- Written instruction: Rewrite every line of the records below as a numbered list, omitting the blank lines.

★ ★ ★ ★ ★ ★ ★

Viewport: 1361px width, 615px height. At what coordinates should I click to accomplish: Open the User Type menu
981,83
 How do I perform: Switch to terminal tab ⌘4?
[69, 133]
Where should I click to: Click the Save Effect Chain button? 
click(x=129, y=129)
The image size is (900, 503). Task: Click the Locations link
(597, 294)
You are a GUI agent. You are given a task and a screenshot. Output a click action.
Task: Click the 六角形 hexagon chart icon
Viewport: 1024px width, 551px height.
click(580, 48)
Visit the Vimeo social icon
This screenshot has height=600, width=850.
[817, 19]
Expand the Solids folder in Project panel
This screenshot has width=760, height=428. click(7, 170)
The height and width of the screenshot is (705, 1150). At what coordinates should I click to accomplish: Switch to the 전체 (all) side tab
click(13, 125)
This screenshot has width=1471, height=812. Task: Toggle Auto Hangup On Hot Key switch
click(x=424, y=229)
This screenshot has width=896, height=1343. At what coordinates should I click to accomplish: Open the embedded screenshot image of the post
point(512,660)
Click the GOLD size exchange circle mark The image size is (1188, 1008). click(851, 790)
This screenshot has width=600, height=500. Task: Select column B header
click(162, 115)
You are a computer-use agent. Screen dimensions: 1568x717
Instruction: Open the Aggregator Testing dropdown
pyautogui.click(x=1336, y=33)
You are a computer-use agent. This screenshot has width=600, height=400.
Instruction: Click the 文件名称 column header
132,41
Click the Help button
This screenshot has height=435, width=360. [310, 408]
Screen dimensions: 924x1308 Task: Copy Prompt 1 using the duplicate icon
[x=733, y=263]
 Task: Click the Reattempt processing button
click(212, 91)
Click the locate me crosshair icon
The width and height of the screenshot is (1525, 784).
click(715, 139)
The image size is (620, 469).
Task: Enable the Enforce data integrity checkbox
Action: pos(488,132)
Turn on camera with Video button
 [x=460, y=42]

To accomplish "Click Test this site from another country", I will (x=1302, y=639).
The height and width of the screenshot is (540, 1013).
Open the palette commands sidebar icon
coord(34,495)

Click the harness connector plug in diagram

★ ★ ★ ★ ★ ★ ★

- Exercise output:
1. Viewport: 1361px width, 615px height. At what coordinates should I click to accomplish: Open the User Type menu
2. 981,83
3.  How do I perform: Switch to terminal tab ⌘4?
4. [69, 133]
5. Where should I click to: Click the Save Effect Chain button? 
6. click(x=129, y=129)
7. The image size is (900, 503). Task: Click the Locations link
8. (597, 294)
9. You are a GUI agent. You are given a task and a screenshot. Output a click action.
10. Task: Click the 六角形 hexagon chart icon
11. Viewport: 1024px width, 551px height.
12. click(580, 48)
13. Visit the Vimeo social icon
14. This screenshot has height=600, width=850.
15. [817, 19]
16. Expand the Solids folder in Project panel
17. This screenshot has width=760, height=428. click(7, 170)
18. The height and width of the screenshot is (705, 1150). At what coordinates should I click to accomplish: Switch to the 전체 (all) side tab
19. click(13, 125)
20. This screenshot has width=1471, height=812. Task: Toggle Auto Hangup On Hot Key switch
21. click(x=424, y=229)
22. This screenshot has width=896, height=1343. At what coordinates should I click to accomplish: Open the embedded screenshot image of the post
23. point(512,660)
24. Click the GOLD size exchange circle mark The image size is (1188, 1008). click(851, 790)
25. This screenshot has width=600, height=500. Task: Select column B header
26. click(162, 115)
27. You are a computer-use agent. Screen dimensions: 1568x717
28. Instruction: Open the Aggregator Testing dropdown
29. pyautogui.click(x=1336, y=33)
30. You are a computer-use agent. This screenshot has width=600, height=400.
31. Instruction: Click the 文件名称 column header
32. 132,41
33. Click the Help button
34. This screenshot has height=435, width=360. [310, 408]
35. Screen dimensions: 924x1308 Task: Copy Prompt 1 using the duplicate icon
36. [x=733, y=263]
37.  Task: Click the Reattempt processing button
38. click(212, 91)
39. Click the locate me crosshair icon
40. The width and height of the screenshot is (1525, 784).
41. click(715, 139)
42. The image size is (620, 469).
43. Task: Enable the Enforce data integrity checkbox
44. Action: pos(488,132)
45. Turn on camera with Video button
46.  [x=460, y=42]
47. To accomplish "Click Test this site from another country", I will (x=1302, y=639).
48. The height and width of the screenshot is (540, 1013).
49. Open the palette commands sidebar icon
50. coord(34,495)
51. Click the harness connector plug in diagram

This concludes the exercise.